Exercise goal: Down to the last line, output the records below exactly.

Exercise input:
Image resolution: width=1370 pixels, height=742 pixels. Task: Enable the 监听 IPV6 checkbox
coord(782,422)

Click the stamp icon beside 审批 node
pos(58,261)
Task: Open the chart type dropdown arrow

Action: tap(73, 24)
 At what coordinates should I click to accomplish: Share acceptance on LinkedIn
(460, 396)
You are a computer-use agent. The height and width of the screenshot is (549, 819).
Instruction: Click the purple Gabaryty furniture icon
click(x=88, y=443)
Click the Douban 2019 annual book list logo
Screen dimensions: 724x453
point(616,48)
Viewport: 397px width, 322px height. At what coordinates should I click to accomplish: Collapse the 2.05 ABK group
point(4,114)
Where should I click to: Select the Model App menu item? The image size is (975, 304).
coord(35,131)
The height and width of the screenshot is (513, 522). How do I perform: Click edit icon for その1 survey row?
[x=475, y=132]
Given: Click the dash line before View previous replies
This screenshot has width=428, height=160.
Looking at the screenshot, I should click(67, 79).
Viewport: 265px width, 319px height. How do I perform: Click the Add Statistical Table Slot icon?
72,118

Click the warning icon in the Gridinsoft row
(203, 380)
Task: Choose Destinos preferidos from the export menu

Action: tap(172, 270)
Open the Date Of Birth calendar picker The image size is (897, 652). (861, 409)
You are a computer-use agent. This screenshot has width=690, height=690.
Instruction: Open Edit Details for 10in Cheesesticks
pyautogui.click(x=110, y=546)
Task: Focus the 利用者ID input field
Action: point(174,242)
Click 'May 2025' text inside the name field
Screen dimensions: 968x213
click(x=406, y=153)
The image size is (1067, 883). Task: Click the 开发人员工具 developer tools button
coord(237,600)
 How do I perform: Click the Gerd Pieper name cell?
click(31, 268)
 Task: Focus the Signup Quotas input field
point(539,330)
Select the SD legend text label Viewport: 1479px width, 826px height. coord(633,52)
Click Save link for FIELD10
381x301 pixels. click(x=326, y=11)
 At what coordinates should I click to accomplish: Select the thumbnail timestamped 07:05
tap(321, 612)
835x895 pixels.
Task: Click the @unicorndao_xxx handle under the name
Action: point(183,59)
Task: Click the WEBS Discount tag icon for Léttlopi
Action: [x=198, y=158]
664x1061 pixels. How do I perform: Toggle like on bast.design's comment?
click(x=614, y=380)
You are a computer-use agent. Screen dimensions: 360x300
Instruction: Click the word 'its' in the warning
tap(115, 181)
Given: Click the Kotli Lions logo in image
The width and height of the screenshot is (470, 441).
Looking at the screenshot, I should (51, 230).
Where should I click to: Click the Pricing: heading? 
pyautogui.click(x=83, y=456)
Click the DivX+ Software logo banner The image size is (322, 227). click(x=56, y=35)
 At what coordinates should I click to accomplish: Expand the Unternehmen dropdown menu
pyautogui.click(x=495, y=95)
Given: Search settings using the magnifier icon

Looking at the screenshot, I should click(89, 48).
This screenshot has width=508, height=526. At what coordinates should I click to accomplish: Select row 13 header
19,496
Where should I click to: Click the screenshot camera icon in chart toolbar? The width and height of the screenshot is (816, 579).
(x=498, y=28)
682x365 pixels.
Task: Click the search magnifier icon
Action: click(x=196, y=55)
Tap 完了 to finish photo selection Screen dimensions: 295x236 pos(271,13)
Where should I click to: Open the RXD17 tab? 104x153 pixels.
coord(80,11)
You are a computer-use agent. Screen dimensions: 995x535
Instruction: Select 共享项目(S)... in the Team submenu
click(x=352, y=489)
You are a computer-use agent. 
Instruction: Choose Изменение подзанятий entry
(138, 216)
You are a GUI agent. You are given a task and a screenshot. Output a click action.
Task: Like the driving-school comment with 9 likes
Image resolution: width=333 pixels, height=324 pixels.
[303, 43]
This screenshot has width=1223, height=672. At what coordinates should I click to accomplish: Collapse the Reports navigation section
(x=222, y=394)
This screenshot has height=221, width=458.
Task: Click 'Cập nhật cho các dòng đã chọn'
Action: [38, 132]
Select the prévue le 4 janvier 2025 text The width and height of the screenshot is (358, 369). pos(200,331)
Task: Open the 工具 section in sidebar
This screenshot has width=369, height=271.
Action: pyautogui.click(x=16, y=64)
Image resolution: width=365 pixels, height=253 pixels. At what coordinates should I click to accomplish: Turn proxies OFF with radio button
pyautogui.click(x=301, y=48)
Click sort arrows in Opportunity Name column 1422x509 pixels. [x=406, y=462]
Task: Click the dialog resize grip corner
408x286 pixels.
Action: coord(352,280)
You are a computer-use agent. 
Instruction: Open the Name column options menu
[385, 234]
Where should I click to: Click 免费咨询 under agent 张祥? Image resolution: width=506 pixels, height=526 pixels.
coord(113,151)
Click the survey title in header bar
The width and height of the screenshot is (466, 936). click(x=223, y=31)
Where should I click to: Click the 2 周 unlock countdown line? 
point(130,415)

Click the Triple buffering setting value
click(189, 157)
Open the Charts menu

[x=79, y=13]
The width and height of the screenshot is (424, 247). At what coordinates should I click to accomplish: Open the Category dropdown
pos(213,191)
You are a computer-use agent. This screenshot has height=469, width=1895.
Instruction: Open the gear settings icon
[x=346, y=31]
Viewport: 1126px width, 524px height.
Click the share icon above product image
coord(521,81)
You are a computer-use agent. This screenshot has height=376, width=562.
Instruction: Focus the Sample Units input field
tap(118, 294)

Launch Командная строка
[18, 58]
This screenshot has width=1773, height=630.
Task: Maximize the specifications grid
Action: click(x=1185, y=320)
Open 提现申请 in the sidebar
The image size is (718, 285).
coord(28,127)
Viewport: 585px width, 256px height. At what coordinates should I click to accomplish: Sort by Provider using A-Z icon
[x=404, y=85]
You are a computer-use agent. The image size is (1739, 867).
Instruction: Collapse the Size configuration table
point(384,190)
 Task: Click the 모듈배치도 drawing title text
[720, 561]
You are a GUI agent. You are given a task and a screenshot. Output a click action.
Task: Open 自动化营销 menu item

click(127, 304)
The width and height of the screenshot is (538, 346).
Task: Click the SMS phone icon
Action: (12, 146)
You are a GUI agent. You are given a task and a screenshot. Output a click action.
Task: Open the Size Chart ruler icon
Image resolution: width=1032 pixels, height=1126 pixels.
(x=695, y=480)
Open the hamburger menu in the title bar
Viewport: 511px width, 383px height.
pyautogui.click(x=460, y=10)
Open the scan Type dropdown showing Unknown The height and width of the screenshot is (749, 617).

Written reply:
Image resolution: width=1370 pixels, height=742 pixels. Task: Enable the 监听 IPV6 checkbox
coord(782,422)

Click the stamp icon beside 审批 node
pos(58,261)
Task: Open the chart type dropdown arrow

Action: tap(73, 24)
 At what coordinates should I click to accomplish: Share acceptance on LinkedIn
(460, 396)
You are a computer-use agent. The height and width of the screenshot is (549, 819).
Instruction: Click the purple Gabaryty furniture icon
click(x=88, y=443)
Click the Douban 2019 annual book list logo
Screen dimensions: 724x453
point(616,48)
Viewport: 397px width, 322px height. At what coordinates should I click to accomplish: Collapse the 2.05 ABK group
point(4,114)
Where should I click to: Select the Model App menu item? The image size is (975, 304).
coord(35,131)
The height and width of the screenshot is (513, 522). How do I perform: Click edit icon for その1 survey row?
[x=475, y=132]
Given: Click the dash line before View previous replies
This screenshot has width=428, height=160.
Looking at the screenshot, I should click(67, 79).
Viewport: 265px width, 319px height. How do I perform: Click the Add Statistical Table Slot icon?
72,118

Click the warning icon in the Gridinsoft row
(203, 380)
Task: Choose Destinos preferidos from the export menu

Action: tap(172, 270)
Open the Date Of Birth calendar picker The image size is (897, 652). (861, 409)
You are a computer-use agent. This screenshot has width=690, height=690.
Instruction: Open Edit Details for 10in Cheesesticks
pyautogui.click(x=110, y=546)
Task: Focus the 利用者ID input field
Action: point(174,242)
Click 'May 2025' text inside the name field
Screen dimensions: 968x213
click(x=406, y=153)
The image size is (1067, 883). Task: Click the 开发人员工具 developer tools button
coord(237,600)
 How do I perform: Click the Gerd Pieper name cell?
click(31, 268)
 Task: Focus the Signup Quotas input field
point(539,330)
Select the SD legend text label Viewport: 1479px width, 826px height. coord(633,52)
Click Save link for FIELD10
381x301 pixels. click(x=326, y=11)
 At what coordinates should I click to accomplish: Select the thumbnail timestamped 07:05
tap(321, 612)
835x895 pixels.
Task: Click the @unicorndao_xxx handle under the name
Action: point(183,59)
Task: Click the WEBS Discount tag icon for Léttlopi
Action: [x=198, y=158]
664x1061 pixels. How do I perform: Toggle like on bast.design's comment?
click(x=614, y=380)
You are a computer-use agent. Screen dimensions: 360x300
Instruction: Click the word 'its' in the warning
tap(115, 181)
Given: Click the Kotli Lions logo in image
The width and height of the screenshot is (470, 441).
Looking at the screenshot, I should (51, 230).
Where should I click to: Click the Pricing: heading? 
pyautogui.click(x=83, y=456)
Click the DivX+ Software logo banner The image size is (322, 227). click(x=56, y=35)
 At what coordinates should I click to accomplish: Expand the Unternehmen dropdown menu
pyautogui.click(x=495, y=95)
Given: Search settings using the magnifier icon

Looking at the screenshot, I should click(89, 48).
This screenshot has width=508, height=526. At what coordinates should I click to accomplish: Select row 13 header
19,496
Where should I click to: Click the screenshot camera icon in chart toolbar? The width and height of the screenshot is (816, 579).
(x=498, y=28)
682x365 pixels.
Task: Click the search magnifier icon
Action: click(x=196, y=55)
Tap 完了 to finish photo selection Screen dimensions: 295x236 pos(271,13)
Where should I click to: Open the RXD17 tab? 104x153 pixels.
coord(80,11)
You are a computer-use agent. Screen dimensions: 995x535
Instruction: Select 共享项目(S)... in the Team submenu
click(x=352, y=489)
You are a computer-use agent. 
Instruction: Choose Изменение подзанятий entry
(138, 216)
You are a GUI agent. You are given a task and a screenshot. Output a click action.
Task: Like the driving-school comment with 9 likes
Image resolution: width=333 pixels, height=324 pixels.
[303, 43]
This screenshot has width=1223, height=672. At what coordinates should I click to accomplish: Collapse the Reports navigation section
(x=222, y=394)
This screenshot has height=221, width=458.
Task: Click 'Cập nhật cho các dòng đã chọn'
Action: [38, 132]
Select the prévue le 4 janvier 2025 text The width and height of the screenshot is (358, 369). pos(200,331)
Task: Open the 工具 section in sidebar
This screenshot has width=369, height=271.
Action: pyautogui.click(x=16, y=64)
Image resolution: width=365 pixels, height=253 pixels. At what coordinates should I click to accomplish: Turn proxies OFF with radio button
pyautogui.click(x=301, y=48)
Click sort arrows in Opportunity Name column 1422x509 pixels. [x=406, y=462]
Task: Click the dialog resize grip corner
408x286 pixels.
Action: coord(352,280)
You are a computer-use agent. 
Instruction: Open the Name column options menu
[385, 234]
Where should I click to: Click 免费咨询 under agent 张祥? Image resolution: width=506 pixels, height=526 pixels.
coord(113,151)
Click the survey title in header bar
The width and height of the screenshot is (466, 936). click(x=223, y=31)
Where should I click to: Click the 2 周 unlock countdown line? 
point(130,415)

Click the Triple buffering setting value
click(189, 157)
Open the Charts menu

[x=79, y=13]
The width and height of the screenshot is (424, 247). At what coordinates should I click to accomplish: Open the Category dropdown
pos(213,191)
You are a computer-use agent. This screenshot has height=469, width=1895.
Instruction: Open the gear settings icon
[x=346, y=31]
Viewport: 1126px width, 524px height.
Click the share icon above product image
coord(521,81)
You are a computer-use agent. This screenshot has height=376, width=562.
Instruction: Focus the Sample Units input field
tap(118, 294)

Launch Командная строка
[18, 58]
This screenshot has width=1773, height=630.
Task: Maximize the specifications grid
Action: click(x=1185, y=320)
Open 提现申请 in the sidebar
The image size is (718, 285).
coord(28,127)
Viewport: 585px width, 256px height. At what coordinates should I click to accomplish: Sort by Provider using A-Z icon
[x=404, y=85]
You are a computer-use agent. The image size is (1739, 867).
Instruction: Collapse the Size configuration table
point(384,190)
 Task: Click the 모듈배치도 drawing title text
[720, 561]
You are a GUI agent. You are given a task and a screenshot. Output a click action.
Task: Open 自动化营销 menu item

click(127, 304)
The width and height of the screenshot is (538, 346).
Task: Click the SMS phone icon
Action: (12, 146)
You are a GUI agent. You are given a task and a screenshot. Output a click action.
Task: Open the Size Chart ruler icon
Image resolution: width=1032 pixels, height=1126 pixels.
(x=695, y=480)
Open the hamburger menu in the title bar
Viewport: 511px width, 383px height.
pyautogui.click(x=460, y=10)
Open the scan Type dropdown showing Unknown The height and width of the screenshot is (749, 617).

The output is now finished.